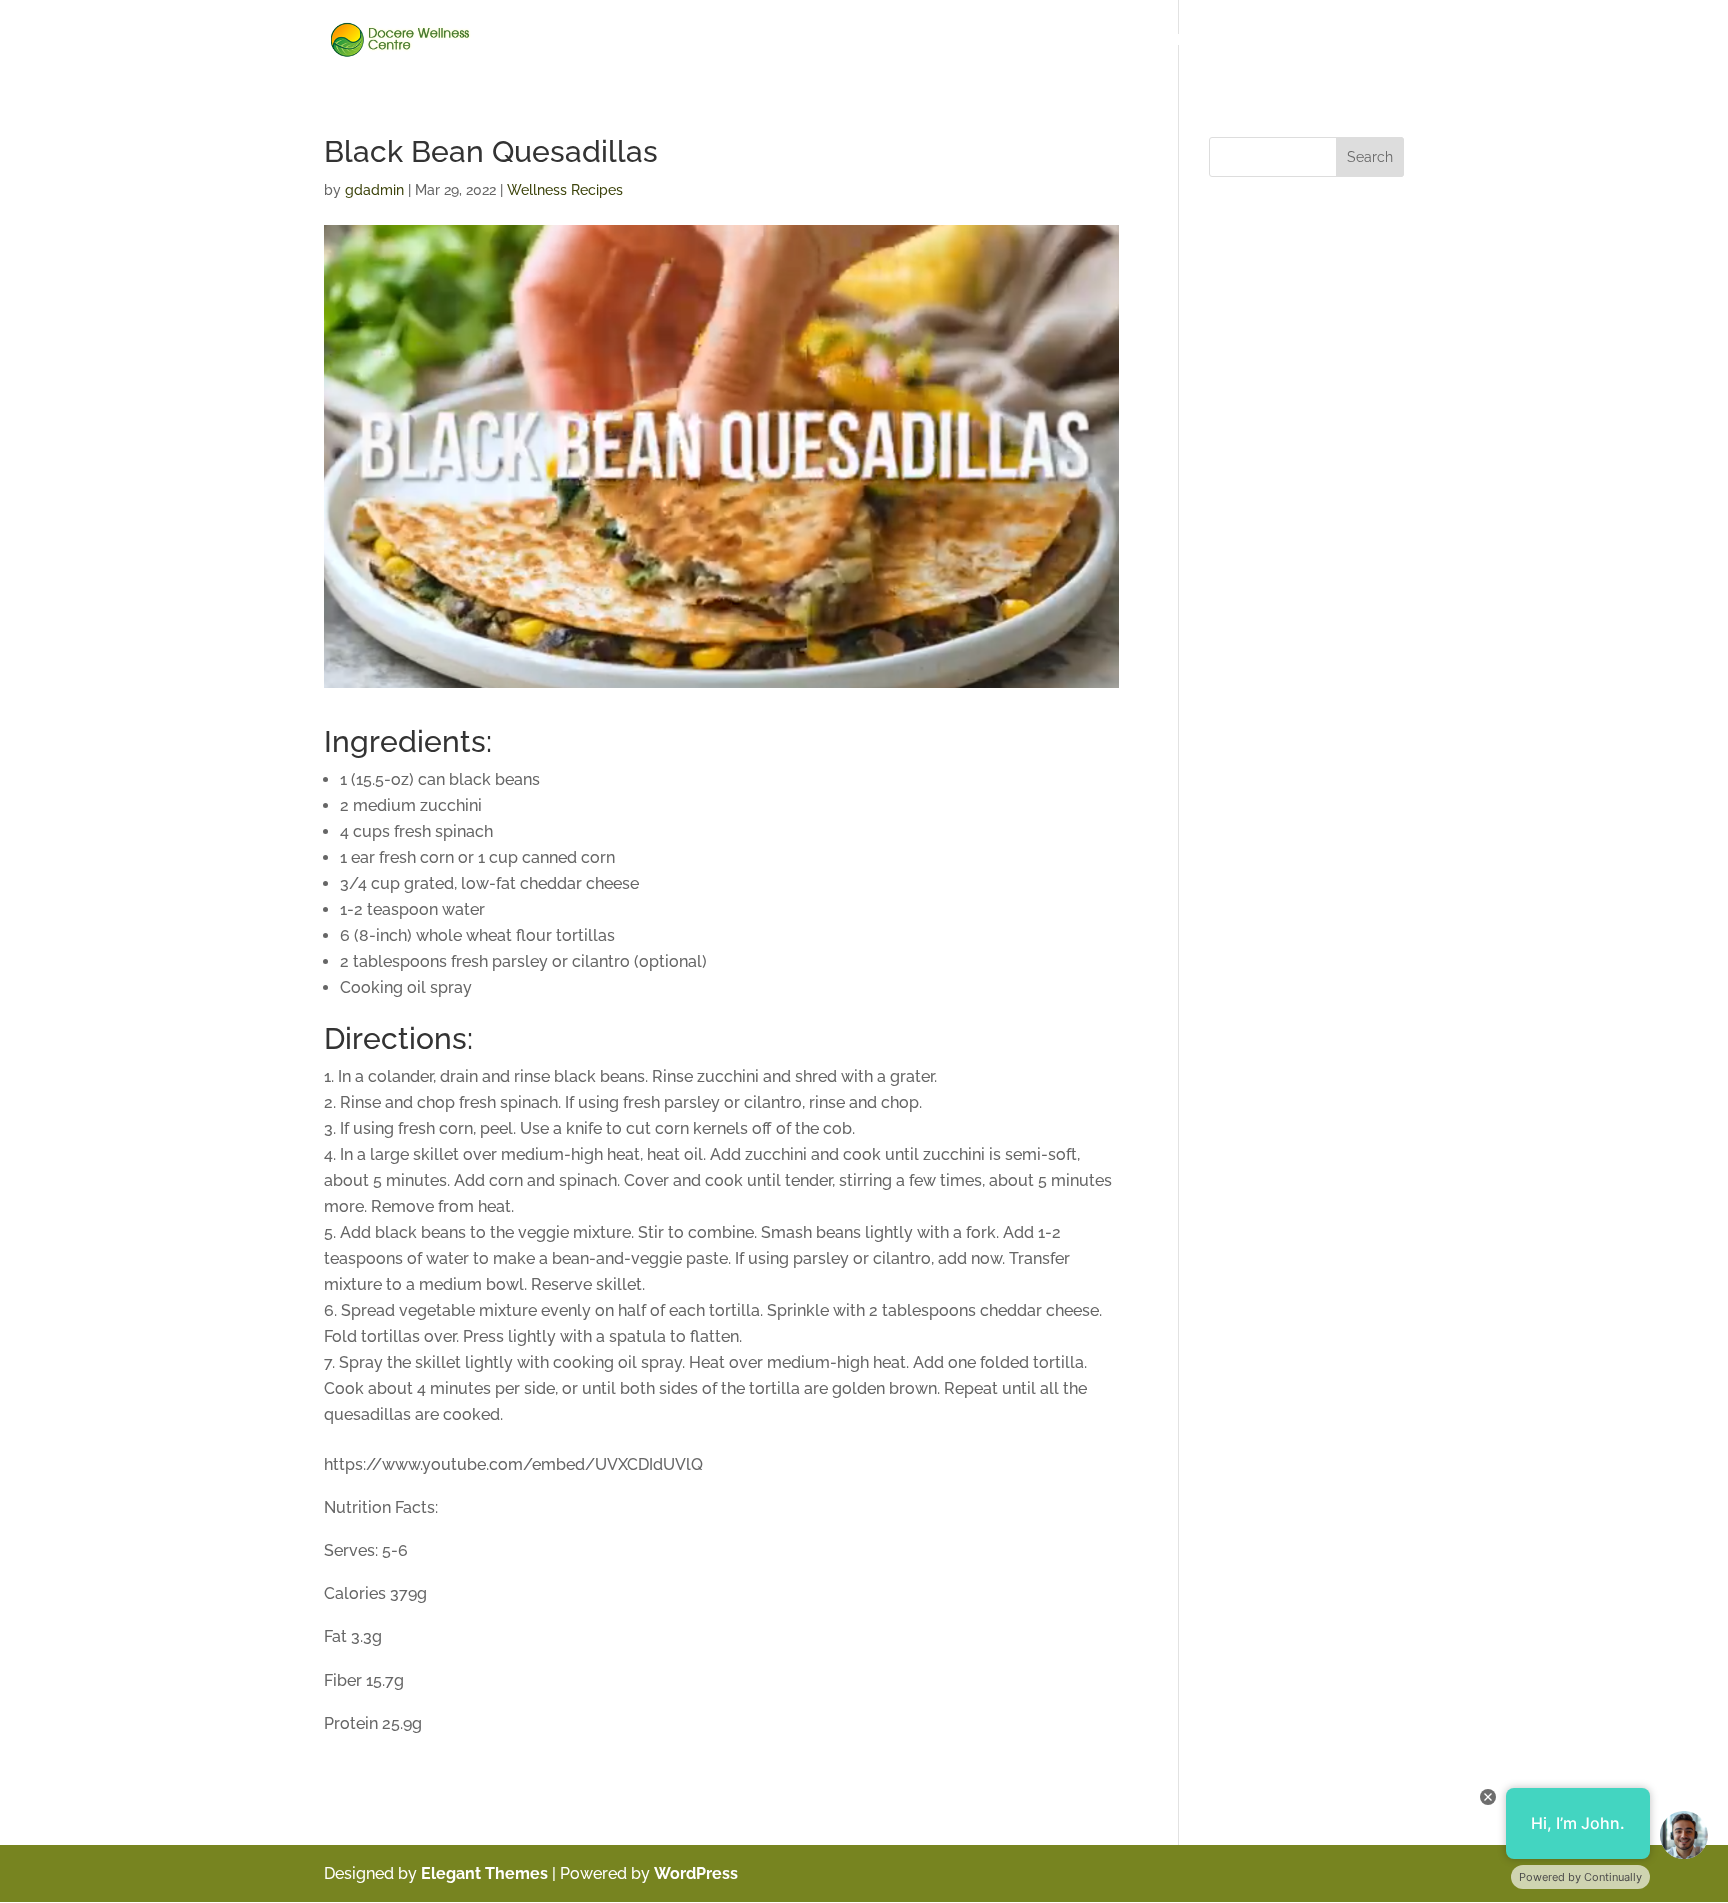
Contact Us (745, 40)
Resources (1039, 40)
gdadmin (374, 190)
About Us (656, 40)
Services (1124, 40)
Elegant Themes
+ + + + +
▶ _EXERCISE DETAILS_
Restate the material word for word; no picture should appear in the copy.

▶ _EXERCISE RESULT_
Contact Us (745, 40)
Resources (1039, 40)
gdadmin (374, 190)
About Us (656, 40)
Services (1124, 40)
Elegant Themes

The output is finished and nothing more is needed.